Stocks in the electric vehicle (EV) sector have attracted loads of attention following the success of Tesla's (TSLA -1.11%) stock and now its business. Tesla reported net income of more than $5.5 billion in 2021. That helped confirm the company could profitably grow as the EV sector matures, which many supporters and shareholders have preached for several years.

That has attracted speculative investors looking for "the next Tesla" and has driven valuations to astronomical levels for several companies, like Rivian Automotive, that have barely begun delivering vehicles. But several of China's EV companies have already proven they can manufacture at scale. Although there are unique risks associated with these businesses, there are also concrete reasons why those who want exposure to the sector should consider investing in them now

Nio customer sitting in vehicle.

Image source: Nio.

Targeting the right markets

There's a reason why Tesla's first manufacturing facility outside the United States was built in China -- it's the largest automotive market in the world. Chinese EV makers have been working to take advantage of that, too. Nio (NIO 8.72%), XPeng (XPEV 10.73%), and Li Auto (LI) have each been increasing sales quickly over the past two years. 

bar graph showing vehicle deliveries for Nio, XPeng, and Li Auto over the past two years.

Data source: Company releases. Chart by author.

Although they're building off of a much smaller base than Tesla, these three Chinese EV makers increased vehicle sales between 109% and 263% in 2021 compared to 2020 levels. And though Nio, XPeng, and Li are completely focused on electrified vehicles, Chinese internal combustion and EV automotive giant BYD (BYDDY 4.08%) is producing many more new energy vehicles (NEVs), which are defined as both electric and plug-in hybrid models. Sales volume for BYD new energy vehicles soared 218% to more than 600,000 in 2021. It also told investors it expects to potentially double that in 2022 to 1.2 million, reports industry follower CnEVPost.

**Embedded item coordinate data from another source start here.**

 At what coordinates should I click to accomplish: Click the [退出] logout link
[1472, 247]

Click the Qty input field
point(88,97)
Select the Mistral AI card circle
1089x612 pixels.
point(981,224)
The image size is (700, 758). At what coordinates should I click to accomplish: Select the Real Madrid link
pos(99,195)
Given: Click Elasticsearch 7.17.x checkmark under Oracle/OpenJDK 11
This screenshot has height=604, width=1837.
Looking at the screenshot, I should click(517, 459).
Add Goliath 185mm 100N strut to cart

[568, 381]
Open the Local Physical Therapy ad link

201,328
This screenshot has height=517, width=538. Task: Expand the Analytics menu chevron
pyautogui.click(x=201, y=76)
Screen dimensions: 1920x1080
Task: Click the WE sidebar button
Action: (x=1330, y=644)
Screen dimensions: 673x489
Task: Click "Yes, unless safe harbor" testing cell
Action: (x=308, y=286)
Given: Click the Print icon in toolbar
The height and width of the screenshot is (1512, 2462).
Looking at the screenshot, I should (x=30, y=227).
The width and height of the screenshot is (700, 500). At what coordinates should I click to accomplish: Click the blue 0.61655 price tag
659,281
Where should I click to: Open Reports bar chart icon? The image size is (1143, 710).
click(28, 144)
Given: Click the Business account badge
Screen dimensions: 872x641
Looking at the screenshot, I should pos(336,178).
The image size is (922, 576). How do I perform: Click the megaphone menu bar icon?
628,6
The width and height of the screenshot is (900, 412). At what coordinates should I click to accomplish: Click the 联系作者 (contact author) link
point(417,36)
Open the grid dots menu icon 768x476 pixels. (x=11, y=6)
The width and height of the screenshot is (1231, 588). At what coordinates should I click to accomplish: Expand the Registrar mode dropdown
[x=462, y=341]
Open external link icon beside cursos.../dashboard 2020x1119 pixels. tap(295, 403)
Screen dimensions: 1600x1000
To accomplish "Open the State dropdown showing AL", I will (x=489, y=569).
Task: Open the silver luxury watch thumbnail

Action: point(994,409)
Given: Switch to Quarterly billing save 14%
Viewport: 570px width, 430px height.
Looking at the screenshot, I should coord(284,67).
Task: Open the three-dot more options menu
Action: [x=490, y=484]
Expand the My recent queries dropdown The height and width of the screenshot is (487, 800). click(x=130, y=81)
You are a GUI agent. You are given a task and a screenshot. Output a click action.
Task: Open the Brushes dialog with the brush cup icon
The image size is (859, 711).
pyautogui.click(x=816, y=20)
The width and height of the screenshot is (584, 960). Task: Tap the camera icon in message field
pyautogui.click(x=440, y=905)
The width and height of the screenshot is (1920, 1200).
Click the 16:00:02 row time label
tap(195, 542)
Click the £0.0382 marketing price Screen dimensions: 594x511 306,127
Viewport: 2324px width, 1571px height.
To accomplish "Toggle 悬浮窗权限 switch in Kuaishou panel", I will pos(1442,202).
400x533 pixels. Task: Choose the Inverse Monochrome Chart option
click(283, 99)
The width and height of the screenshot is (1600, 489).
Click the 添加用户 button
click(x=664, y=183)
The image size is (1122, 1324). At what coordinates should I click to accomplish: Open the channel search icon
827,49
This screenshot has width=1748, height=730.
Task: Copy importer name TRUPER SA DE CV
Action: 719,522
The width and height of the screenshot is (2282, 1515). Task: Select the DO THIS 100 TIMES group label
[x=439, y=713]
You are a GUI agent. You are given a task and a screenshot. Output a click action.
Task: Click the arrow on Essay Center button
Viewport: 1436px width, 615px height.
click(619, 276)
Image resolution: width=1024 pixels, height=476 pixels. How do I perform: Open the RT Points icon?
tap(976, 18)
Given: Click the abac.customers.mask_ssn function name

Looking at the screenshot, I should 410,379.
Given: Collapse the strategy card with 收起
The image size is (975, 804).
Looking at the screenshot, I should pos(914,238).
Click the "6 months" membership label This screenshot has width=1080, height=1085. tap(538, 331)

Though focused mostly on China to this point, these companies also plan to expand beyond those borders. BYD is a global company already, and Nio has established a presence in Norway. Nio has also said it plans to move into Germany, the Netherlands, Sweden, and Denmark in 2022. The International Energy Agency (IEA) predicts China and Europe will continue to dominate EV sales over the next decade, as shown below. 

pie chart showing estimated global EV sales by region in 2030.

Date source: International Energy Agency Global EV Outlook 2021 report. Chart by author.

Competition and other risks

The IEA Global EV Outlook for 2021 predicts two scenarios for EV sales over the next decade. The first, more conservative, view is based on stated governmental policy objectives. The second assumes a more aggressive sustainable development push that results in EV sales obtaining a 34% share of the automotive market by 2030 -- more than double what the stated policy is expected to achieve. 

Bar chart showing expected EV sales growth for two stated scenarios by the International Energy Agency through 2030.

Data source: International Energy Agency. Chart by author.

Though competition is ramping up from both start-up companies and established legacy automakers, both scenarios provide ample opportunity for the Chinese EV companies to continue growing sales. 

To be sure, Chinese EV companies and their respective shares carry added geopolitical risks. For this reason, investors should size allocations appropriately. But based on businesses that have already shown they can be successful, and markets that provide ample opportunities, investors wanting exposure in the sector shouldn't overlook these companies.